Frequently asked questions
- What is a collar on NGL?
- A collar on NGL is the collar strategy applied to NGL (stock). The strategy is structurally neutral (protective): A collar pairs long stock with a protective out-of-the-money put financed by a short out-of-the-money call, capping both tails of the position around the current spot. With NGL stock trading near $17.57, the strikes shown on this page are snapped to the nearest listed NGL chain strike and the premiums come straight from the end-of-day bid/ask midpoint.
- How are NGL collar max profit and max loss calculated?

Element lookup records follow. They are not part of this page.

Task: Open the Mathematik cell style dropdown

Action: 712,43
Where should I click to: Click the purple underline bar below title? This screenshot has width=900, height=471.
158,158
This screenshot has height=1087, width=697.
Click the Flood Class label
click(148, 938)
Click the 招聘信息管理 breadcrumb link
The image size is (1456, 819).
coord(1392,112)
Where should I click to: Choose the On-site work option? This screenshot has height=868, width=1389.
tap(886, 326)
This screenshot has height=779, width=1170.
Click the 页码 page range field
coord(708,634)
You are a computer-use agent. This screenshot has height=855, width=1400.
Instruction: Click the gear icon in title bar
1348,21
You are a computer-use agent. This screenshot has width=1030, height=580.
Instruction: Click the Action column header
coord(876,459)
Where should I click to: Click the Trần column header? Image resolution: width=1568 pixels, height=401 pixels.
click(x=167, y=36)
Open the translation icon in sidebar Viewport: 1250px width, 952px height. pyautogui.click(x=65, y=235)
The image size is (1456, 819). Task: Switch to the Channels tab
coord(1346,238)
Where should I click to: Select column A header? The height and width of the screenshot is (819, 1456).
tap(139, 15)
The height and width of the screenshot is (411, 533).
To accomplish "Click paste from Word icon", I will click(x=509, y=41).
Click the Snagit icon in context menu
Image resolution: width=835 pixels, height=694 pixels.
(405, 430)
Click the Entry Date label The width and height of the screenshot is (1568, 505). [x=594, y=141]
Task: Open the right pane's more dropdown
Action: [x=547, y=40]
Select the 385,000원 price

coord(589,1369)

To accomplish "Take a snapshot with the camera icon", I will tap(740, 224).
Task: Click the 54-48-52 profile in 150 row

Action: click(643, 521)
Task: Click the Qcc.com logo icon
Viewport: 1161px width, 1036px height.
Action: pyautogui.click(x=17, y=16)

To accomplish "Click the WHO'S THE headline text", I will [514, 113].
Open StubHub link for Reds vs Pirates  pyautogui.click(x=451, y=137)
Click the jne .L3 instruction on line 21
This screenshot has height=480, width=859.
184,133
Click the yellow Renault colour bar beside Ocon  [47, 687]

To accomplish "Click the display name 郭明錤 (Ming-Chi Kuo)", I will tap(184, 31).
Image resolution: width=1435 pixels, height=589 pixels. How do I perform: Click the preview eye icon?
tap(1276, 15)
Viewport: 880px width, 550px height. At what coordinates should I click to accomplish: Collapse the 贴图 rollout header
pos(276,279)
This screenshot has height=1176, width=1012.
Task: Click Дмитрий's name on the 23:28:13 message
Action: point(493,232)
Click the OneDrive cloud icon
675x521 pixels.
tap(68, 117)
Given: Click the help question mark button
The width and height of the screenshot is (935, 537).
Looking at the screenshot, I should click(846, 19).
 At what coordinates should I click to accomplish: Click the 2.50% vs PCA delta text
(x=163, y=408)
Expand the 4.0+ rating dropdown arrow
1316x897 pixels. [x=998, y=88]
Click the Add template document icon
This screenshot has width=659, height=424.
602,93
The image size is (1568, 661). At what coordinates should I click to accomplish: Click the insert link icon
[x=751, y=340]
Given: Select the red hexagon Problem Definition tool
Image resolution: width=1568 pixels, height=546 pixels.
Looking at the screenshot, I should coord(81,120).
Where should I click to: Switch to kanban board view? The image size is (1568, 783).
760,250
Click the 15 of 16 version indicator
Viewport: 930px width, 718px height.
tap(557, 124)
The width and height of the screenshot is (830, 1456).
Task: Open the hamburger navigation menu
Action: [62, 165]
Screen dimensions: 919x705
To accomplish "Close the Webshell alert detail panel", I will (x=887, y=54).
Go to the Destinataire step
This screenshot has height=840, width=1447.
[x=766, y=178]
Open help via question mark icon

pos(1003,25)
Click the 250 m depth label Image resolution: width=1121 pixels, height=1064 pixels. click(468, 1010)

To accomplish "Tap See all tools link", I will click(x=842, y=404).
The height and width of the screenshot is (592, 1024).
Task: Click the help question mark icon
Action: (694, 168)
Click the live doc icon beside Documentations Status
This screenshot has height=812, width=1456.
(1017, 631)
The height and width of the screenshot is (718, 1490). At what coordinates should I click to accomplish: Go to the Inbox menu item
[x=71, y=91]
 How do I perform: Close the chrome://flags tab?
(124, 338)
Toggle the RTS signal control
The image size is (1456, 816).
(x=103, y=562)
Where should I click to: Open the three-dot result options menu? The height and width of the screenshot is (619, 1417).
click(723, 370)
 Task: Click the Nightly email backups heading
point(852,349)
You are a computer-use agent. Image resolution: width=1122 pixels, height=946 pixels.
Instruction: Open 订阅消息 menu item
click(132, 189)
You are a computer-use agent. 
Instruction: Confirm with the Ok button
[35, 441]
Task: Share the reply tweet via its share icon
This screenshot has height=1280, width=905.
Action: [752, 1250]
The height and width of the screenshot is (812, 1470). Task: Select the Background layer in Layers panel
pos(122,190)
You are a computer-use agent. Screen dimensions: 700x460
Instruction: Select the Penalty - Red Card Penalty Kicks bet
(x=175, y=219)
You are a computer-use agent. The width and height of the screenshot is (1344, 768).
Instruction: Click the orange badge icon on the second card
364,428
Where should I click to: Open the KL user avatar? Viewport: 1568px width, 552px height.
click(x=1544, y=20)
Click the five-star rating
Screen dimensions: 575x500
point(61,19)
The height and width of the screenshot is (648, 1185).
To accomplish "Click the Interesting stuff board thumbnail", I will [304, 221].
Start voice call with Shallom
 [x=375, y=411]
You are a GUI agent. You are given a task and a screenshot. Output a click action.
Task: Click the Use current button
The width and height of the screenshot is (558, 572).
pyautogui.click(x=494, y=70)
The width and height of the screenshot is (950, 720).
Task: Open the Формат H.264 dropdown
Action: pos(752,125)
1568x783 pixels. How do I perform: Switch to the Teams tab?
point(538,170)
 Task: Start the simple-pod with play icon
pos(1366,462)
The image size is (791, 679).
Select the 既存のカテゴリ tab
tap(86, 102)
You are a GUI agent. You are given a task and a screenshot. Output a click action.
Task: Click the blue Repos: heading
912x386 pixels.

- Max profit roughly equals short-call strike minus cost basis plus net premium; max loss roughly equals cost basis minus long-put strike minus net premium. Breakeven shifts by the net premium. For the NGL collar priced from the end-of-day chain at a 30-day expiry (ATM IV 66.90%), the computed maximum profit is $68.00 per contract and the computed maximum loss is -$32.00 per contract. Live intraday quotes will differ as the chain moves through the trading session.
- What is the breakeven for a NGL collar?
- The breakeven for the NGL collar priced on this page is roughly $17.32 at expiration, derived from end-of-day chain premiums. Breakeven is the underlying price at which the strategy's P&L crosses zero ignoring transaction costs and assignment risk. The current NGL market-implied 1-standard-deviation expected move is approximately 19.18%; if the move sits well outside the breakeven distance, the structure's risk-reward becomes correspondingly tighter.
- When should you consider a collar on NGL?
- Collars on NGL hedge an existing long NGL stock position; the long put sets a floor while the short call finances it, often run as a near-zero-cost hedge during expected volatility windows.
- How does current NGL implied volatility affect this collar?
- NGL ATM IV is at 66.90% with IV rank near 56.76%, which is mid-range against its 1-year history. Strategy selection depends more on directional thesis and expected move than on a strong IV signal.